**Work request**
Return each entry below without any alteration.

**Available records**
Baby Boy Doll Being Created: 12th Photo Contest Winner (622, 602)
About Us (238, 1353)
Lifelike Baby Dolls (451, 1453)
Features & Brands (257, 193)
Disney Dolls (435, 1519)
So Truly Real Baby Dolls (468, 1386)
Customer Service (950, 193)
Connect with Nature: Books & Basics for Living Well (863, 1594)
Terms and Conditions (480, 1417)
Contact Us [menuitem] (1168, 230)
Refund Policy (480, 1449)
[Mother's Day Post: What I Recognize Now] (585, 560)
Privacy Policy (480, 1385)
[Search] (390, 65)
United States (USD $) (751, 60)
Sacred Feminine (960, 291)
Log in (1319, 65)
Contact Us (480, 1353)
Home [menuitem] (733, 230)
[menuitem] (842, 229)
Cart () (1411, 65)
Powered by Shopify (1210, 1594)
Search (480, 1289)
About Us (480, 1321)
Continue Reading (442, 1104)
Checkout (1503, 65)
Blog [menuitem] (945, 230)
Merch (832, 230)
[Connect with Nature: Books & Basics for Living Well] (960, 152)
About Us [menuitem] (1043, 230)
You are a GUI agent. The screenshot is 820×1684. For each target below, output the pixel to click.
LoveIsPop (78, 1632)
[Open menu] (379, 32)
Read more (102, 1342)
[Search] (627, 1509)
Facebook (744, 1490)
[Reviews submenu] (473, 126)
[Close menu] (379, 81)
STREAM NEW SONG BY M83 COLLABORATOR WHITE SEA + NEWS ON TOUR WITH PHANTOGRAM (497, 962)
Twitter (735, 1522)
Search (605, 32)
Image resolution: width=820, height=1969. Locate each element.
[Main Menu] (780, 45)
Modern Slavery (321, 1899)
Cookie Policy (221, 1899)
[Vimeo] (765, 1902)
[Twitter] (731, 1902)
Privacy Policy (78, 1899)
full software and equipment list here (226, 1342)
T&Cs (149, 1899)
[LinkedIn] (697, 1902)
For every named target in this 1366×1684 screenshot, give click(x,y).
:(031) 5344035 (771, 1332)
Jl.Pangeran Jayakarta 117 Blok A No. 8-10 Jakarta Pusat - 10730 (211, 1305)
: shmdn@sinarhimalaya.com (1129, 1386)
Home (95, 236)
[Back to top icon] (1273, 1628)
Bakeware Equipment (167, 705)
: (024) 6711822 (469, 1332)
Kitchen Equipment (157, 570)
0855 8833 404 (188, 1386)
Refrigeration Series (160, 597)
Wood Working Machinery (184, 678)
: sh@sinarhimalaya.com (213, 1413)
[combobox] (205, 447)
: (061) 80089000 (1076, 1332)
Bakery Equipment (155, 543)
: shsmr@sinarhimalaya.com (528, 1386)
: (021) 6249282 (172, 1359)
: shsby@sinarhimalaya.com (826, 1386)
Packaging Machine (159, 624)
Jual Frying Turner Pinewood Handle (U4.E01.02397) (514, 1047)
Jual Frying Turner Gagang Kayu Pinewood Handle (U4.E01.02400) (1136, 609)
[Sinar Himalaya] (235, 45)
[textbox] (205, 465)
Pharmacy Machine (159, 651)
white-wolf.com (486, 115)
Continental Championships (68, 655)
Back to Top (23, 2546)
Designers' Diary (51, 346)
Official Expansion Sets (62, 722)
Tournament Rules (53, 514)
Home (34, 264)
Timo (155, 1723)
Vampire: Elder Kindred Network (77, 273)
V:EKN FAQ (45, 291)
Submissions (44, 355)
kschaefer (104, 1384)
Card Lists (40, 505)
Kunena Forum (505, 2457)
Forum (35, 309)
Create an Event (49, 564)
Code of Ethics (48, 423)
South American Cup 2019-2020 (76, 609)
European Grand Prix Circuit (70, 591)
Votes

**Response below**
Baby Boy Doll Being Created: 12th Photo Contest Winner (622, 602)
About Us (238, 1353)
Lifelike Baby Dolls (451, 1453)
Features & Brands (257, 193)
Disney Dolls (435, 1519)
So Truly Real Baby Dolls (468, 1386)
Customer Service (950, 193)
Connect with Nature: Books & Basics for Living Well (863, 1594)
Terms and Conditions (480, 1417)
Contact Us [menuitem] (1168, 230)
Refund Policy (480, 1449)
[Mother's Day Post: What I Recognize Now] (585, 560)
Privacy Policy (480, 1385)
[Search] (390, 65)
United States (USD $) (751, 60)
Sacred Feminine (960, 291)
Log in (1319, 65)
Contact Us (480, 1353)
Home [menuitem] (733, 230)
[menuitem] (842, 229)
Cart () (1411, 65)
Powered by Shopify (1210, 1594)
Search (480, 1289)
About Us (480, 1321)
Continue Reading (442, 1104)
Checkout (1503, 65)
Blog [menuitem] (945, 230)
Merch (832, 230)
[Connect with Nature: Books & Basics for Living Well] (960, 152)
About Us [menuitem] (1043, 230)
You are a GUI agent. The screenshot is 820×1684. For each target below, output the pixel to click.
LoveIsPop (78, 1632)
[Open menu] (379, 32)
Read more (102, 1342)
[Search] (627, 1509)
Facebook (744, 1490)
[Reviews submenu] (473, 126)
[Close menu] (379, 81)
STREAM NEW SONG BY M83 COLLABORATOR WHITE SEA + NEWS ON TOUR WITH PHANTOGRAM (497, 962)
Twitter (735, 1522)
Search (605, 32)
Image resolution: width=820, height=1969. Locate each element.
[Main Menu] (780, 45)
Modern Slavery (321, 1899)
Cookie Policy (221, 1899)
[Vimeo] (765, 1902)
[Twitter] (731, 1902)
Privacy Policy (78, 1899)
full software and equipment list here (226, 1342)
T&Cs (149, 1899)
[LinkedIn] (697, 1902)
For every named target in this 1366×1684 screenshot, give click(x,y).
:(031) 5344035 (771, 1332)
Jl.Pangeran Jayakarta 117 Blok A No. 8-10 Jakarta Pusat - 10730 (211, 1305)
: shmdn@sinarhimalaya.com (1129, 1386)
Home (95, 236)
[Back to top icon] (1273, 1628)
Bakeware Equipment (167, 705)
: (024) 6711822 (469, 1332)
Kitchen Equipment (157, 570)
0855 8833 404 (188, 1386)
Refrigeration Series (160, 597)
Wood Working Machinery (184, 678)
: sh@sinarhimalaya.com (213, 1413)
[combobox] (205, 447)
: (061) 80089000 (1076, 1332)
Bakery Equipment (155, 543)
: shsmr@sinarhimalaya.com (528, 1386)
: (021) 6249282 (172, 1359)
: shsby@sinarhimalaya.com (826, 1386)
Packaging Machine (159, 624)
Jual Frying Turner Pinewood Handle (U4.E01.02397) (514, 1047)
Jual Frying Turner Gagang Kayu Pinewood Handle (U4.E01.02400) (1136, 609)
[Sinar Himalaya] (235, 45)
[textbox] (205, 465)
Pharmacy Machine (159, 651)
white-wolf.com (486, 115)
Continental Championships (68, 655)
Back to Top (23, 2546)
Designers' Diary (51, 346)
Official Expansion Sets (62, 722)
Tournament Rules (53, 514)
Home (34, 264)
Timo (155, 1723)
Vampire: Elder Kindred Network (77, 273)
V:EKN FAQ (45, 291)
Submissions (44, 355)
kschaefer (104, 1384)
Card Lists (40, 505)
Kunena Forum (505, 2457)
Forum (35, 309)
Create an Event (49, 564)
Code of Ethics (48, 423)
South American Cup 2019-2020 (76, 609)
European Grand Prix Circuit (70, 591)
Votes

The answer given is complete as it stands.